Daylight found a perky crew on its way after a quick breakfast. On up the road we hiked until, about the eight mile post, the road turned up a brush choked canyon towards an abandoned mine and we continued on. Our path was now, truly, a path in the timber as we roughly paralleled a small creek into the depths of the wilderness. Shortly past the twelve mile post we passed the meadow described at the beginning of this narrative and seeing a number of deer in it, even at nearly mid day, Joe and I set our minds on getting back here before sundown to see if it kept the promise it seemed to hold for us.
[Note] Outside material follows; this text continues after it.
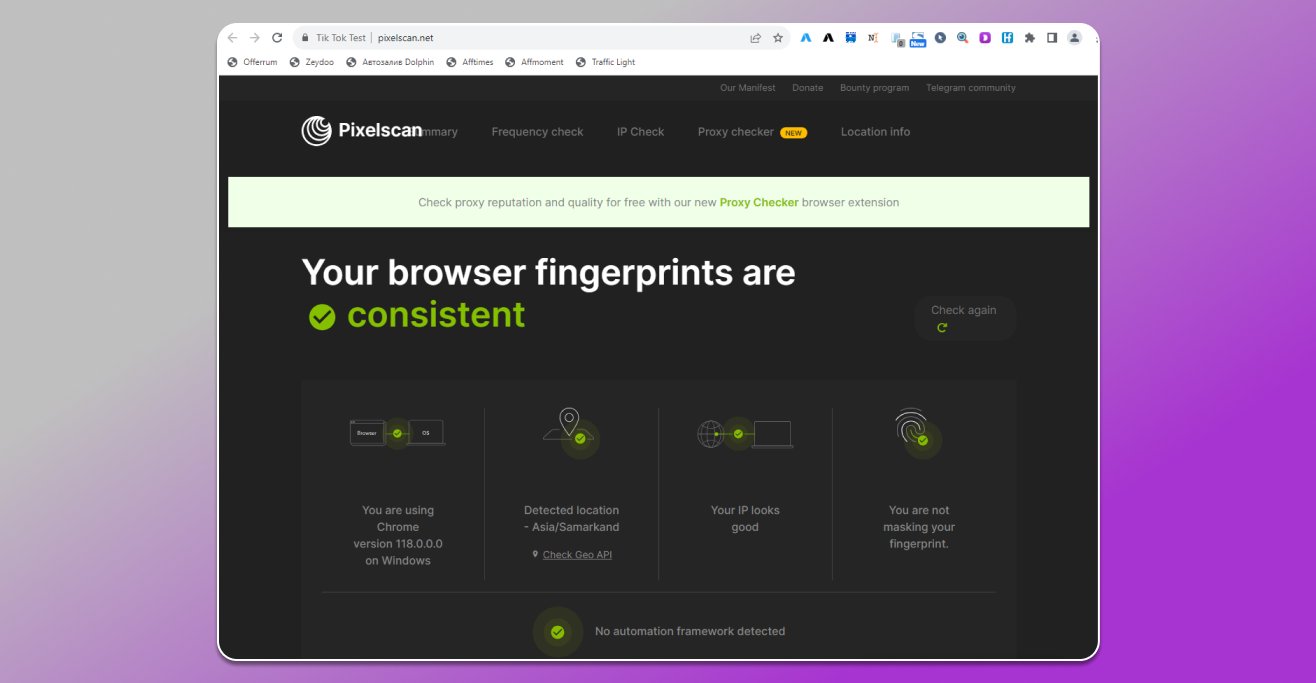
Task: Open the Telegram community link
Action: pyautogui.click(x=970, y=88)
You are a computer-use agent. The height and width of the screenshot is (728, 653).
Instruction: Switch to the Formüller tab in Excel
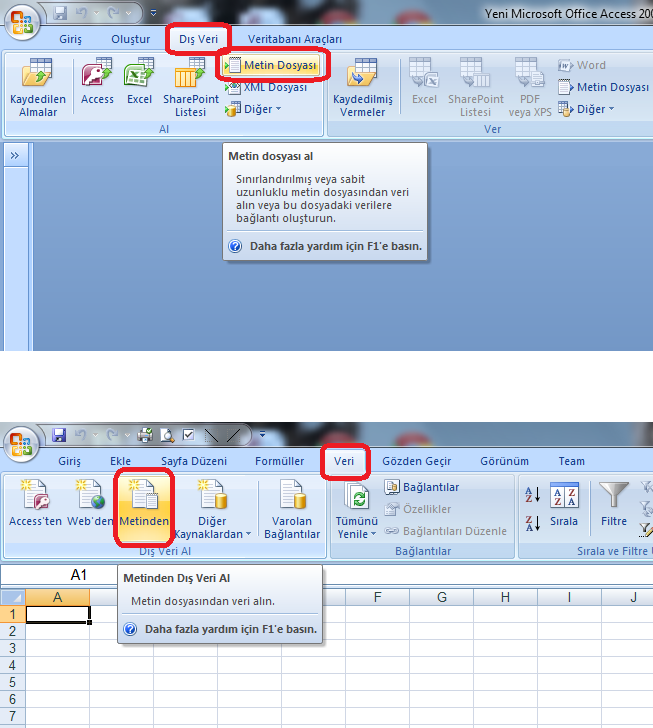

The last mile, we knew from our study of the topographical maps we had of the area, was very steep with the trail very narrow and brushy. Just how tough it would be was yet to be seen. After nearly two hours of toil, we finally broke over the crest and dropped down a bit to where the trail rounded a point of rock and the view beyond came alive.
What lay beyond was a small mountain bowl, the center of which was a sizable lake of the most impossible blue I’d ever seen. Behind the lake, the mountain dropped nearly vertically from high peaks to the lake on the south and west sides. There was absolutely no access around that half of the shoreline of the lake as those cliffs dropped off directly into the lake’s depths. At the south end of the lake, up against the tall, sheer mountains, snow lay in deep drifts. It was only the beginning of the second week in June, but there was snow enough here to last until well into the summer, reminding us that we were, after all, at a fairly high elevation here. A small creek ran out of the north end of the lake and just beyond the creek was an area of sufficient size to accommodate our tents and the other gear that would be our camp. Along the east side of the lake from our campsite to the snowpack at the foot of the tors the terrain climbed from the lake to a rocky ridge that was quite brushy, especially near the top. Access along the lake was easy down this side, however, and this is where we spent most of the time devoted to fishing.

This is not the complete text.